- [CONSIGNE]
Répondez à ces questions d'après le texte sur Les Filles du Docteur March :
(a) En quelle année le roman a-t-il été publié ?
(b) Qui a réalisé la version de 1994 ?
(c) Qu'est-ce qui fait voyager constamment le spectateur d'une période à l'autre ?

- [TEXTE]
········
Roman d’apprentissage publié en 1868, Les Quatre Filles du Docteur March chronique en deux tomes l’éclosion de quatre sœurs durant la Guerre de Sécession, où leur père nordiste est parti batailler. Après un Cukor pataud de 1933 et le mélo gnangnan de Mervyn Leroy en 1949, la version de 1994, signée Gillian Armstrong avec Winona Ryder, restituait le charme du livre sans le laver tout à fait des soupçons de mièvrerie qu’il suscite en général. Greta Gerwig, elle, triomphe sur tous les plans : non seulement elle restitue le plaisir cosy d’un récit familial fort en sucre glace et chatons mignons, mais en plus elle va chercher à mains nues le cœur battant d’une histoire qui, une fois dépoussiérée, n’a plus rien de désuet.

Comment condenser deux tomes portant sur deux époques à quatre ans d’intervalle, pour en faire un récit cinématographique, allègre et rebondissant ? Enterré l’académisme des essais précédents : Les Filles du Docteur March prend la liberté de twister l’ordre du récit, tout en restant fidèle aux passages obligés d’une histoire culte. Centré comme il se doit sur Jo March, l’aspirante écrivaine qui refuse la féminité en corset, le film respecte tous les moments sacrés du roman : la chute d’Amy dans le lac gelé, le bal des débutantes, le sacrifice capillaire de Jo… Mais le scénario est délinéarisé, des flash-backs nous faisant constamment voyager d’une période à l’autre. Bourré d’idées de mises en scène qui prennent les émotions des personnages à bras le corps, le film s’autorise tout, même à accélérer l’image pour illustrer le désir d’avenir qui s’empare de son héroïne. Et rien ne sonne jamais comme une affèterie faussement rock’n’roll.
········
- [ENREGISTREMENTS BRUTS]
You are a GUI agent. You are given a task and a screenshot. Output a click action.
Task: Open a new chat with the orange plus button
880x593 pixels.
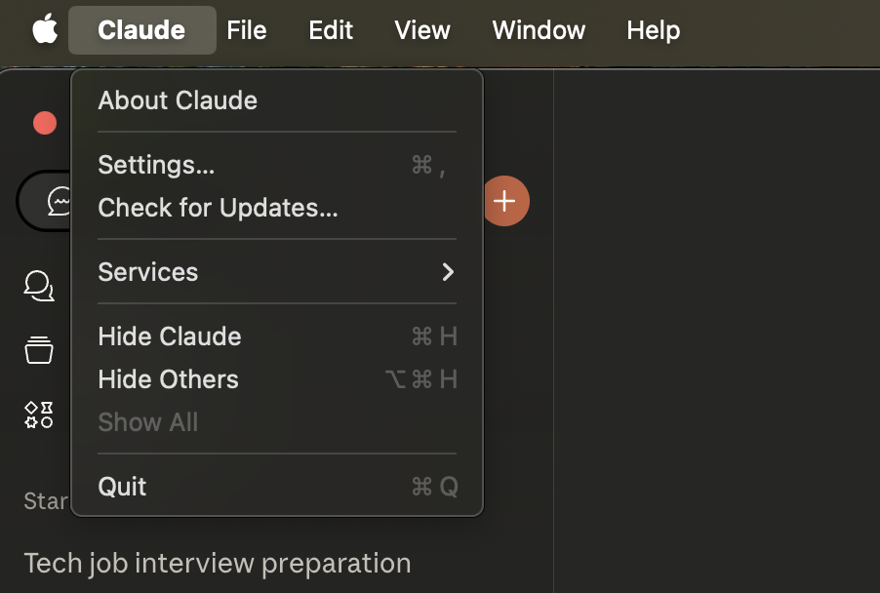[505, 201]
········
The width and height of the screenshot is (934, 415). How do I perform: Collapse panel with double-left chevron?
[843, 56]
········
- [RÉPONSE]
(a) En 1868.
(b) Gillian Armstrong.
(c) Des flash-backs.